ExoPlayer は、多くの Android アプリで使用されています。OEM として、ExoPlayer が新しいデバイスと、既存のデバイス用の新しいプラットフォーム ビルドの両方で正しく動作するようにすることが重要です。このページでは、デバイスまたはプラットフォームの OTA を配布する前に実施することが推奨される互換性テストと、テストの実行時に発生する一般的な障害モードについて説明します。
テストを実行する
ExoPlayer の再生テストを実行するには、まず GitHub から ExoPlayer の最新リリースを確認します。その後、コマンドラインまたは Android Studio からテストを実行できます。
コマンドライン
ルート ディレクトリから、再生テストをビルドしてインストールします。
./gradlew :test-exoplayer-playback:installDebug
次に、GTS パッケージの再生テストを実行します。
adb shell am instrument -w -r -e debug false \ -e package androidx.media3.test.exoplayer.playback.gts \ androidx.media3.test.exoplayer.playback.test/androidx.test.runner.AndroidJUnitRunner
テスト結果は STDOUT に表示されます。
Android Studio
ExoPlayer プロジェクトを開いて playbacktests
モジュールに移動し、gts
フォルダを右クリックしてテストを実行します。テスト結果が Android Studio の [Run] ウィンドウに表示されます。
一般的な障害モード
ExoPlayer の再生テストの実行中に発生する一般的な障害モードのいくつかを、それぞれのケースで考えられる根本原因と合わせて説明します。今後さらに障害モードが発見されると、このリストに追加されます。

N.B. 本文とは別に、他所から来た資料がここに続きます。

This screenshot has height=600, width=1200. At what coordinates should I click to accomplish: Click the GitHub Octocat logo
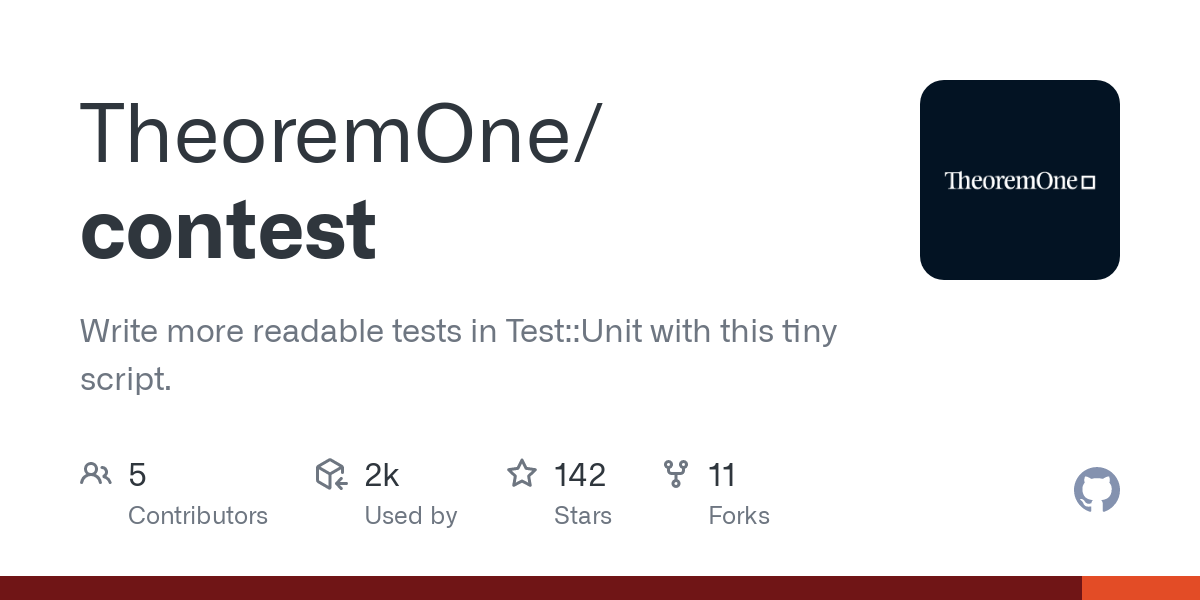coord(1096,490)
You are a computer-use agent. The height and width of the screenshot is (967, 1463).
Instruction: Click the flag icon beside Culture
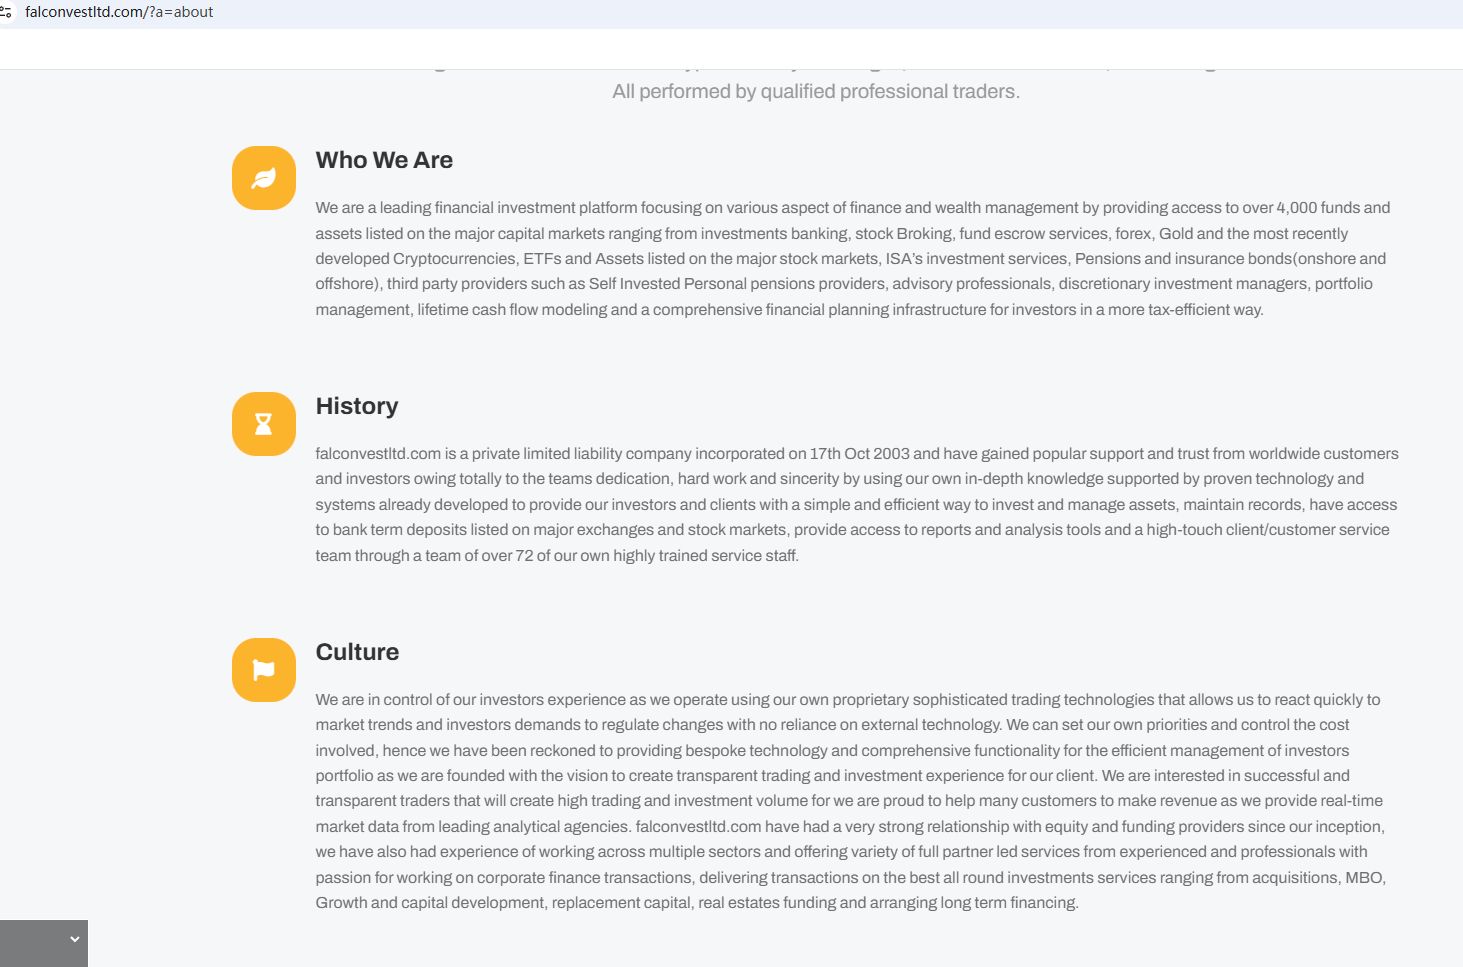coord(264,670)
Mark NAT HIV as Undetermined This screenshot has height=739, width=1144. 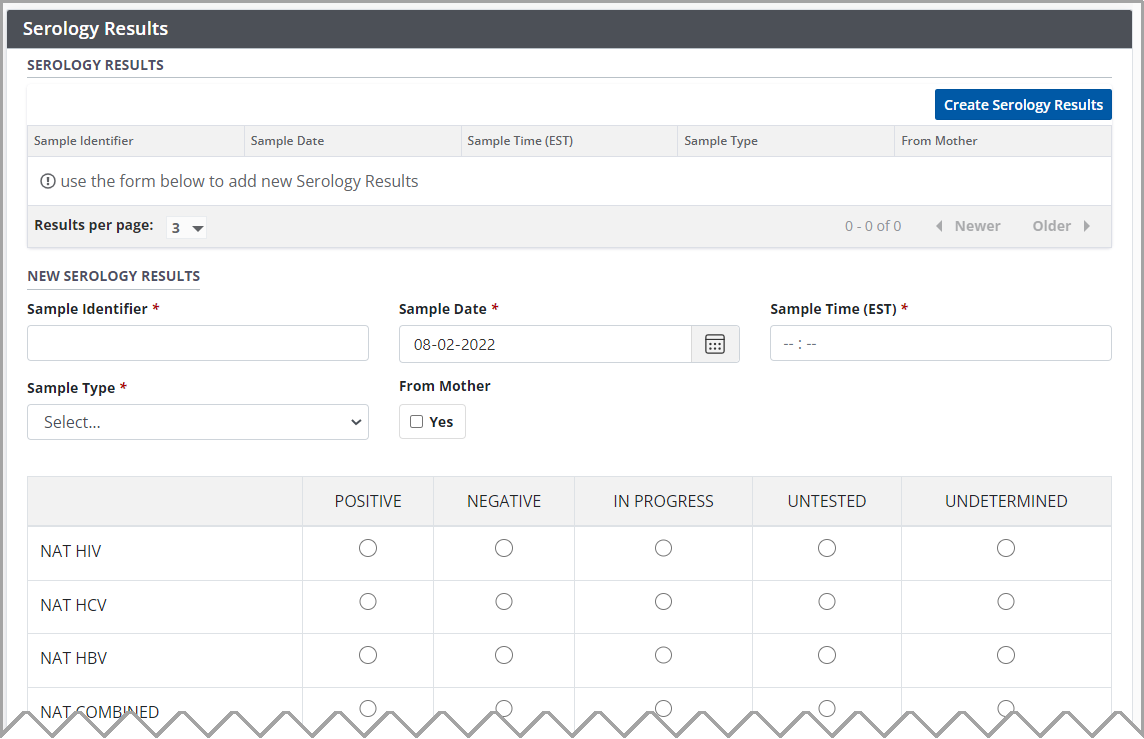pyautogui.click(x=1005, y=548)
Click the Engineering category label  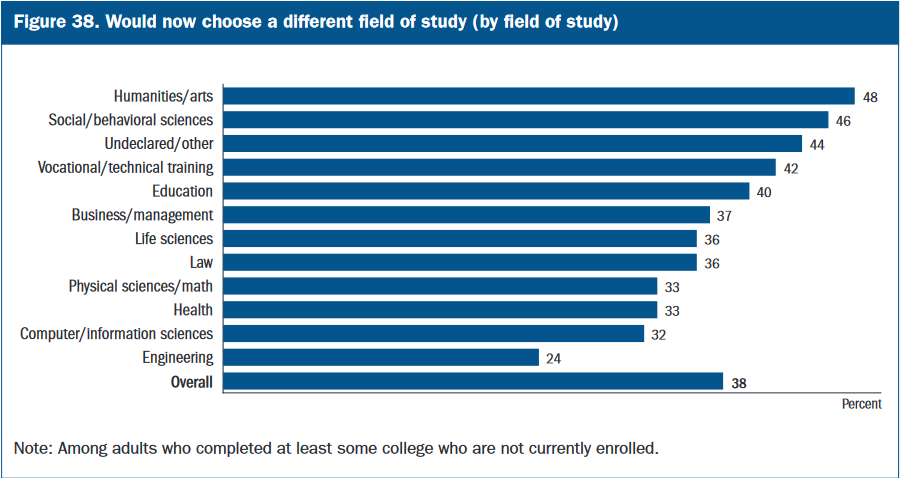[178, 357]
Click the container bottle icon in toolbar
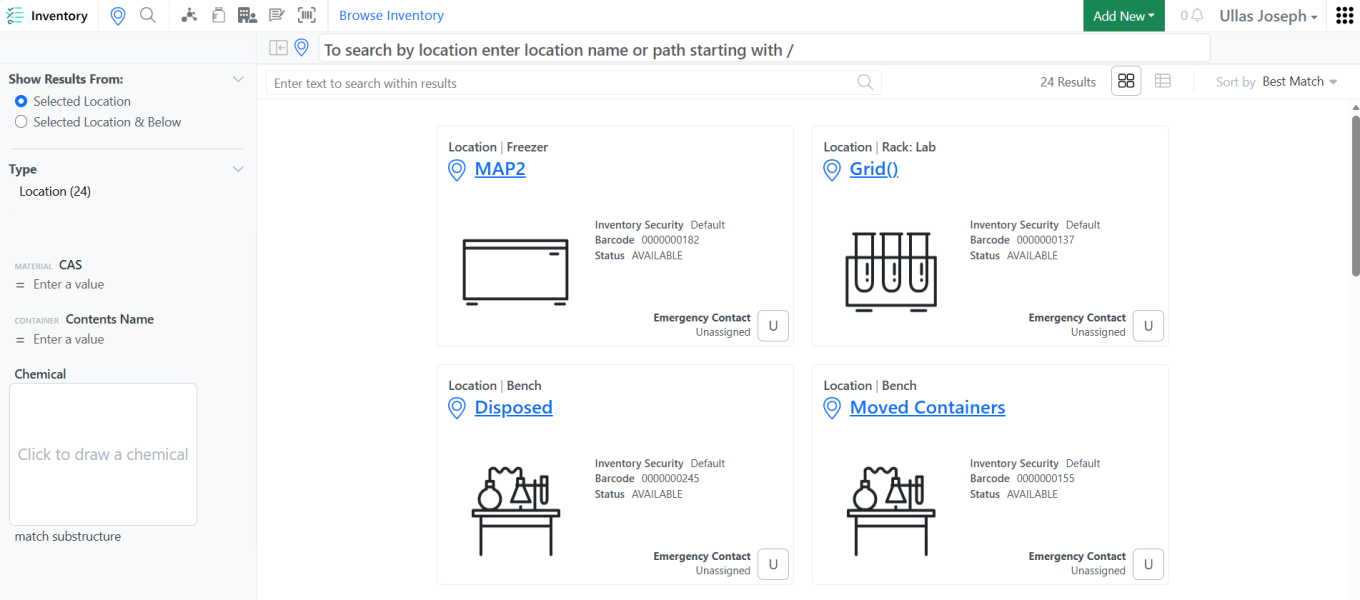 click(218, 16)
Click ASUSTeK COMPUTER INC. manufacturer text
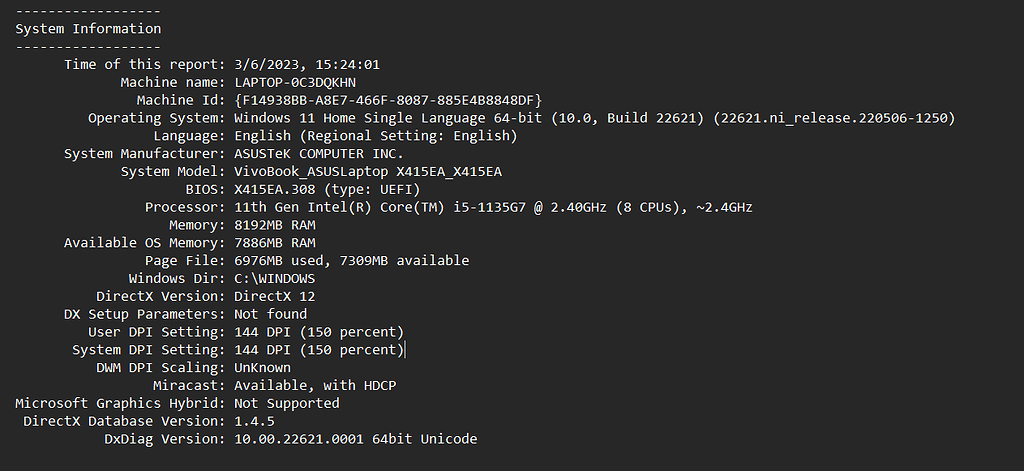The width and height of the screenshot is (1024, 471). (318, 154)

動画バッファのプレゼンテーション タイムスタンプが想定外です
logcat に次のようなエラーが記録されます。
Caused by: java.lang.IllegalStateException: Expected to dequeue video buffer
with presentation timestamp: 134766000. Instead got: 134733000 (Processed
buffers since last flush: 2242).
このエラーはほとんどの場合、テスト対象の動画デコーダがバッファの破棄、挿入、並べ替えを誤って行ったことが原因で発生します。上記の例では、テストでは、プレゼンテーション タイムスタンプが 134766000
のバッファを MediaCodec.dequeueOutputBuffer
からキューから取り出すことが想定されていましたが、プレゼンテーション タイムスタンプが 134733000
のバッファをキューからデキューしたことがわかりました。このエラーが発生した場合は、デコーダの実装を確認することをおすすめします。特に、バッファを破棄することなく適応型解像度の切り替えを正しく処理する点を確認してください。
ドロップしたバッファが多すぎる
logcat に次のようなエラーが記録されます。
junit.framework.AssertionFailedError: Codec(DashTest:Video) was late decoding:
200 buffers. Limit: 25.
これはパフォーマンスの問題であり、テスト対象の動画デコーダが多数のバッファのデコードを遅らせていました。上記の例では、上限を 25 とするテストで、ExoPlayer はキューから出されるまでに遅延していたため 200 バッファをドロップしました。最も明白な原因は、動画デコーダによるバッファのデコードが非常に遅いことです。Widevine で保護されたコンテンツを再生するテストのサブセットでのみエラーが発生している場合は、バッファの復号のプラットフォーム オペレーションが遅すぎる可能性があります。これらのコンポーネントのパフォーマンスを確認し、高速化するための最適化がないか確認することをおすすめします。
ネイティブ ウィンドウを認証できませんでした
logcat に次のようなエラーが記録されます。
SurfaceUtils: native window could not be authenticated
ExoPlayerImplInternal: Internal runtime error.
ExoPlayerImplInternal: android.media.MediaCodec$CodecException: Error 0xffffffff
この失敗は、プラットフォームがセキュア ビットフラグを正しく設定していないことを示しています。
テストがタイムアウトしました
logcat に次のようなエラーが記録されます。
AssertionFailedError: Test timed out after 300000 ms.
この障害は、ほとんどの場合、テスト実行中のネットワーク接続が不安定なことが原因で発生します。デバイスのネットワーク接続が良好な場合は、プラットフォーム コンポーネント(MediaCodec
、MediaDrm
、AudioTrack
など)の呼び出しが停止している可能性があります。テストプロセスのスレッドのコールスタックを調べて、この問題が発生しているかどうかを確認します。